» **Exercise prompt**: Your answer should consist only of the line with "The width and height of the screenshot is (2576, 1334)." and the lines after it, reproduced exactly through the end of the entries below.

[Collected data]
***

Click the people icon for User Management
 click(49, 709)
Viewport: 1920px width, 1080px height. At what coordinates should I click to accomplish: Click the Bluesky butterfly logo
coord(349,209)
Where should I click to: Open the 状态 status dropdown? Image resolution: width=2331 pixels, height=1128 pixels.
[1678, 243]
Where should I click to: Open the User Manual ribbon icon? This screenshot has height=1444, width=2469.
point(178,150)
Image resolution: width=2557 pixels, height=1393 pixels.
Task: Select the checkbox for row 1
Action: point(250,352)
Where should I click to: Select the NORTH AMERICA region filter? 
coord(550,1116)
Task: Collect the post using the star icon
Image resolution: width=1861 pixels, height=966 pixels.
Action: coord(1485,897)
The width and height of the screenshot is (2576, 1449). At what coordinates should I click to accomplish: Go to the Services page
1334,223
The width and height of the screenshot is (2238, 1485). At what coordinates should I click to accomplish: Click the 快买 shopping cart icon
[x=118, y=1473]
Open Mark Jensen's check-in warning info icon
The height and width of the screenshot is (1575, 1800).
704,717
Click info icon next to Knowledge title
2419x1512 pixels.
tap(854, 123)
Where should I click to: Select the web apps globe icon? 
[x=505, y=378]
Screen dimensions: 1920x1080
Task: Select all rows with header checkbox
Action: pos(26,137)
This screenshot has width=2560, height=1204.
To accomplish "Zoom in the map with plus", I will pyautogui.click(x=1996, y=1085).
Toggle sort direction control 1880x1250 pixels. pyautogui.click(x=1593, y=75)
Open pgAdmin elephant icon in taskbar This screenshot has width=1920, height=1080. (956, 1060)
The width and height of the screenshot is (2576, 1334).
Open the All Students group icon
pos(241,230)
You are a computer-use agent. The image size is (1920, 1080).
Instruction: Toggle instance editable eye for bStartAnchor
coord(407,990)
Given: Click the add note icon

***

» **Reply to the exercise**:
The width and height of the screenshot is (2576, 1334).
Open the All Students group icon
pos(241,230)
You are a computer-use agent. The image size is (1920, 1080).
Instruction: Toggle instance editable eye for bStartAnchor
coord(407,990)
Given: Click the add note icon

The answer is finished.